● INSTRUCTIONS TO FOLLOW:
Below are records that should be duplicated exactly, with no image retained.

━━━ EXERCISE MATERIAL

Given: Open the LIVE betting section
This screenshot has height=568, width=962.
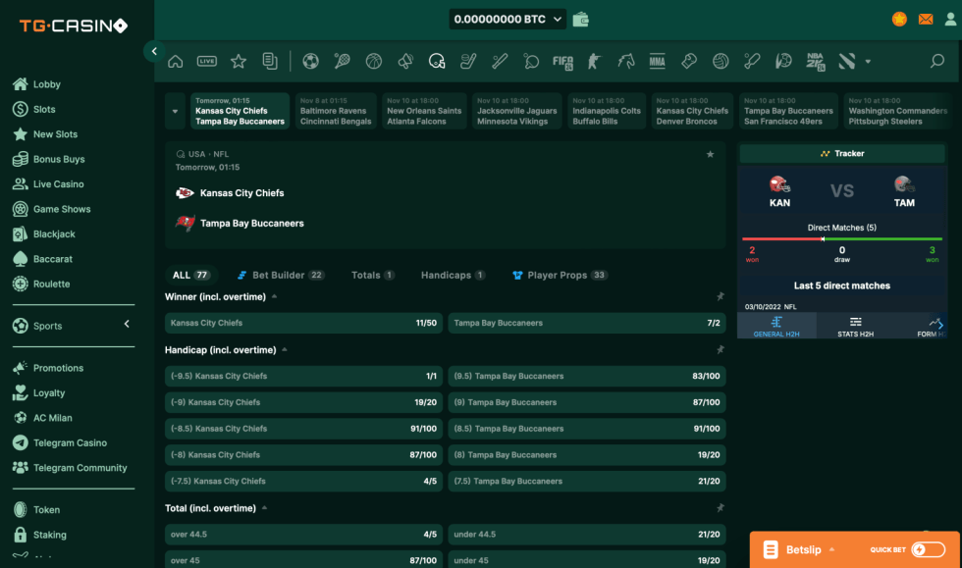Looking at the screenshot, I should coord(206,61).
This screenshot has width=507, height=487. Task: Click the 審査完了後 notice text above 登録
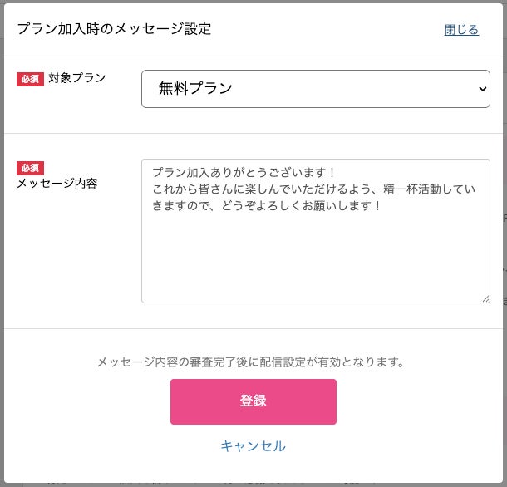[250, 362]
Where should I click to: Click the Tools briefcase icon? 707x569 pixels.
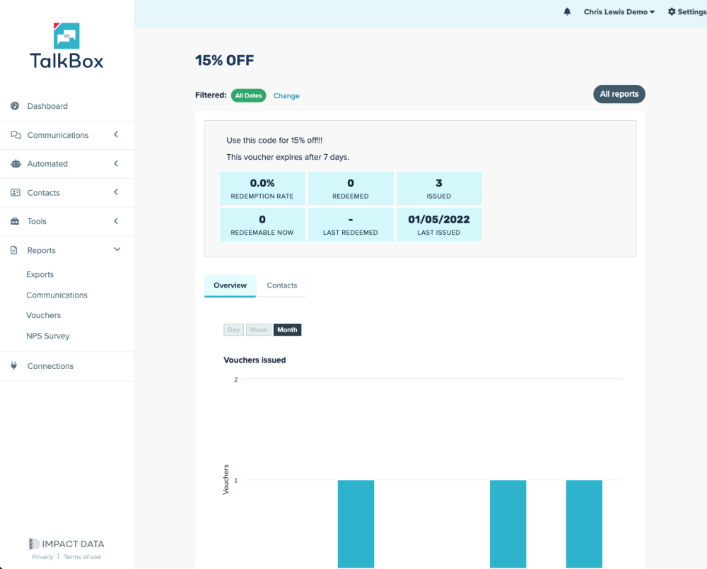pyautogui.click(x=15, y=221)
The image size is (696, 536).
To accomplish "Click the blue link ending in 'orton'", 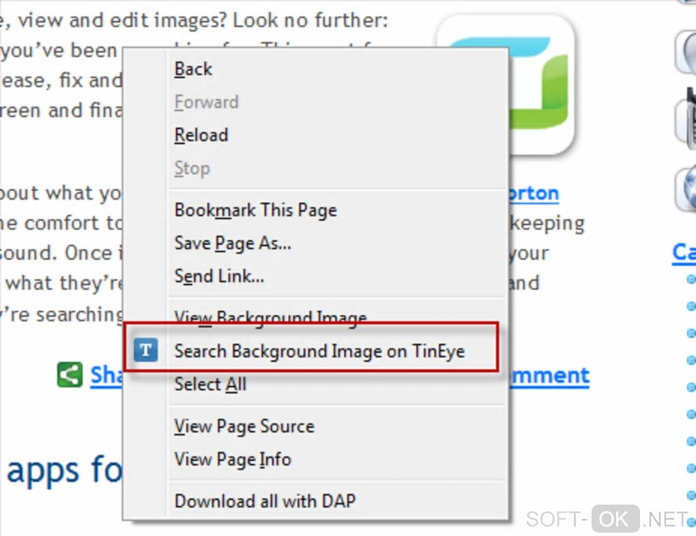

━━━━━━

● SOLUTION:
Given: Open the LIVE betting section
This screenshot has height=568, width=962.
Looking at the screenshot, I should coord(206,61).
This screenshot has width=507, height=487. Task: Click the 審査完了後 notice text above 登録
[250, 362]
Where should I click to: Click the Tools briefcase icon? 707x569 pixels.
pyautogui.click(x=15, y=221)
The image size is (696, 536).
To accomplish "Click the blue link ending in 'orton'", 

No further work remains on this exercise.